O pequeno agricultor lamenta a falta de chuva que está a condicionar as culturas e antevê um “mau ano”, porque, diz, “se não chove, nós não podemos fazer nada e isto é muito mau para os renovos, para o vinho e para tudo”.

Jorge Fernandes recorda os meses passados para dizer que “este ano não choveu nada, nem na Primavera”. “Vamos ter um ano muito mau, porque até os poços estão a ficar sem água”, conclui.

Não muito longe, numa extensa propriedade, anda Aida Vaz. O terreno fica nas margens do rio, onde cultiva um pouco de tudo. Para vencer a seca recorre à água do poço, mas essa “custa dinheiro”.

“Para termos alguma coisinha nesta altura, só mesmo com a água do poço, puxada por um motor”, refere Aida Vaz. “Como eu costumo dizer: água? Só a petróleo”.

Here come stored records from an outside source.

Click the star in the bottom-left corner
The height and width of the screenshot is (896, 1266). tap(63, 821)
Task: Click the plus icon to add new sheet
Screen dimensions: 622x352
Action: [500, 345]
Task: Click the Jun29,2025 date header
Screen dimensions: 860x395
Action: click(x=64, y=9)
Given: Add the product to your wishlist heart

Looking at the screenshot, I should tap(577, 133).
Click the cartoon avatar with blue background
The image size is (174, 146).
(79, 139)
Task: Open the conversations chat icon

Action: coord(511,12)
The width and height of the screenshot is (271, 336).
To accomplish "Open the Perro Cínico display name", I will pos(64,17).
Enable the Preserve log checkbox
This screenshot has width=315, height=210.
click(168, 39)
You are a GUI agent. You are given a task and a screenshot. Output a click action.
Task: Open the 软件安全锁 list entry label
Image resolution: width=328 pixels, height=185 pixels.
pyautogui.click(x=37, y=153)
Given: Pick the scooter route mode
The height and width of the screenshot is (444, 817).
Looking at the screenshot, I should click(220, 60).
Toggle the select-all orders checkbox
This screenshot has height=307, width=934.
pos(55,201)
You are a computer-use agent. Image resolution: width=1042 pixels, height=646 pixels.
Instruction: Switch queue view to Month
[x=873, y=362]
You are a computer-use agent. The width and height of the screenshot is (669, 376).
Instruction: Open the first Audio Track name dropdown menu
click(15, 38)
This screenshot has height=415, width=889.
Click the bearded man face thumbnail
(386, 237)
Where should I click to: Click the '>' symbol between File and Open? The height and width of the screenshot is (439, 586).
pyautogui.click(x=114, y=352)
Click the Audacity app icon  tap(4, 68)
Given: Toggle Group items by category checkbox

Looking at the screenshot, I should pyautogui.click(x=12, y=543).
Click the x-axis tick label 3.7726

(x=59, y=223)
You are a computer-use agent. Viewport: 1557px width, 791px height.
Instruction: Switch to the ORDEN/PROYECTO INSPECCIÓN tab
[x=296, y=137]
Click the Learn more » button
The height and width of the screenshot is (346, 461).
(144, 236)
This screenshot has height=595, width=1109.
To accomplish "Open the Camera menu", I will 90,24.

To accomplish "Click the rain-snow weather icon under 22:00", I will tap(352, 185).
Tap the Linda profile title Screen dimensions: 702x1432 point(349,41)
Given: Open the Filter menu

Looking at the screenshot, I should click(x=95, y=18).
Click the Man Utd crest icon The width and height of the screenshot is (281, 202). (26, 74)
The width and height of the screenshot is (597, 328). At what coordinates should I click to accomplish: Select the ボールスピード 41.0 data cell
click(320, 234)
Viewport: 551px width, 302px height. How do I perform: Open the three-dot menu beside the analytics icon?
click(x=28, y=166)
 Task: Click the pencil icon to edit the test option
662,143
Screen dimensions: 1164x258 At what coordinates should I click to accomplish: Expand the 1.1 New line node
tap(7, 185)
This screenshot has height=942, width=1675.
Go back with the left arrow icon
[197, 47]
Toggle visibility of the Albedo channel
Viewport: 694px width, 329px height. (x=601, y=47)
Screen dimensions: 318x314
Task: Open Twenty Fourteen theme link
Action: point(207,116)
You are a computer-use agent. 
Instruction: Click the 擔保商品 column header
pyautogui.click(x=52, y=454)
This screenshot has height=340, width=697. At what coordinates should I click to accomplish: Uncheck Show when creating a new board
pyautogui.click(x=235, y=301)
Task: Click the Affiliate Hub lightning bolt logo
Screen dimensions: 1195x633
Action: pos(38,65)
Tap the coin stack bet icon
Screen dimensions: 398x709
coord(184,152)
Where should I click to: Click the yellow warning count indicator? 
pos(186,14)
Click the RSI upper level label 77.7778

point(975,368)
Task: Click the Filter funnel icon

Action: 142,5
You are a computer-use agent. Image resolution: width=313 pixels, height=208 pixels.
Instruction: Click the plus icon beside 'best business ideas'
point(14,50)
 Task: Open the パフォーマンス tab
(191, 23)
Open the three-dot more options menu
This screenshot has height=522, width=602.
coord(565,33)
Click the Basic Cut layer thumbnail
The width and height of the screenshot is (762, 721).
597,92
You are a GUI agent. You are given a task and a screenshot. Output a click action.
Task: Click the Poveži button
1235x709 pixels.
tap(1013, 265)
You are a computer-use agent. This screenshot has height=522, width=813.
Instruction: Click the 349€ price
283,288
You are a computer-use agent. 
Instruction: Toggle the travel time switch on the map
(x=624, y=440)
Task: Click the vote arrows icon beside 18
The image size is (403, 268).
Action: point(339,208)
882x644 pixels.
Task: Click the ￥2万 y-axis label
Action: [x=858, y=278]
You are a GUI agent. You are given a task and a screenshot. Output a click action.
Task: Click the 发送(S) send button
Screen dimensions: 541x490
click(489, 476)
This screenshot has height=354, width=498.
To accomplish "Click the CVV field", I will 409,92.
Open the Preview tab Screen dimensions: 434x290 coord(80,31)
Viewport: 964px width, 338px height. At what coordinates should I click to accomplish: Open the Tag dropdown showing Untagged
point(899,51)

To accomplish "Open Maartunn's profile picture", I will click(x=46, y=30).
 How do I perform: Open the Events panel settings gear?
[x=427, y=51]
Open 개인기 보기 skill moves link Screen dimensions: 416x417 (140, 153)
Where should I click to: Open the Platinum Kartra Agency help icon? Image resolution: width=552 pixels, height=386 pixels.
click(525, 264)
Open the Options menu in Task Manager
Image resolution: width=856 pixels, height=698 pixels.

Além deste terreno, a agricultura possui uma exploração de castanheiros na aldeia de Travancas, a 23 quilómetros de Chaves. É uma plantação nova e, por isso, as árvores precisam de água para se “agarrarem à terra”.

Como não chove, “compramos um depósito grande e levamos água daqui para lá”, conta à Renascença, explicando que “os castanheiros foram plantados este ano e precisam muito de água”.

No Planalto de Jales e Vila Pouca de Aguiar, Norberto Pires é um grande produtor agrícola. Para contornar a falta de chuva, não respeitou a rotação de culturas. “Em vez de implantar as culturas” onde pensou que “iria ter mais dificuldades de água”, foi para lugares “onde tinha mais água”.

Norberto tem a sua exploração agrícola dispersa por terrenos em Jales e no vale de Vila Pouca. Este ano, dada a escassez de água, investiu apenas nos terrenos do vale de Vila Pouca. A opção acarreta “custos acrescidos, sobretudo devido às distâncias a percorrer”.

“As deslocações são 50 minutos perdidos e são 12 pessoas a fazer este percurso, porque a nossa sede e onde fazemos o processamento da mercadoria é aqui, em Jales, e temos que a ir colher lá baixo e trazer cá para cima”, conta.

O produtor agrícola produz alface, alho francês, feijão-verde, pimentos e pepinos. Trabalha com contratos-programa com uma grande cadeia de hipermercados e está a cumprir as entregas.

Poupar água hoje para usufruir amanhã

Para evitar que a água falte nas torneiras dos vilarealenses, a Câmara de Vila Real tem em marcha uma campanha em que apela à poupança e está a preparar um plano de contingência para abastecer, através de autotanques, as freguesias onde os níveis das captações já são preocupantes.

“Tendo nós consciência de que a população em alguns casos duplicará, com a vinda dos nossos emigrantes, temos óbvias preocupações de que haja quebra no consumo ou no fornecimento de água”, afirma o presidente do município, Rui Santos.

A situação não abrange todo o concelho, mas há algumas freguesias onde se poderão verificar situações preocupantes, sobretudo nas que são abastecidas por captações próprias, como furos ou nascentes, ou onde as bacias hidrográficas estão já em níveis baixos.

Como exemplos, o autarca refere as localidades de Campeã, Torgueda, Mondrões, Pena, Quintã, Vila Cova, Adoufe, Vilarinho da Samardã, Borbela e Lamas de Olo.

O presidente da Câmara de Vila Real justifica “a campanha de sensibilização para os gastos de água” alertando para “boas práticas de consumo de água”, dizendo à população que “a poupança de hoje permite o usufruto de água amanhã”.

O plano de contingência prevê que “os pontos onde possa escassear a água possam ser abastecidos através de cisternas, caso haja necessidade”, no entanto, o autarca alerta para o facto de “mesmo com esse esforço do transporte de água em cisternas, pode haver momentos de ruptura”.

Os últimos dados disponibilizados pelo Instituto Português do Mar e da Atmosfera (IPMA) referem que, no final de Junho, cerca de 80% de Portugal continental estava em seca severa (72,3%) e extrema (7,3%).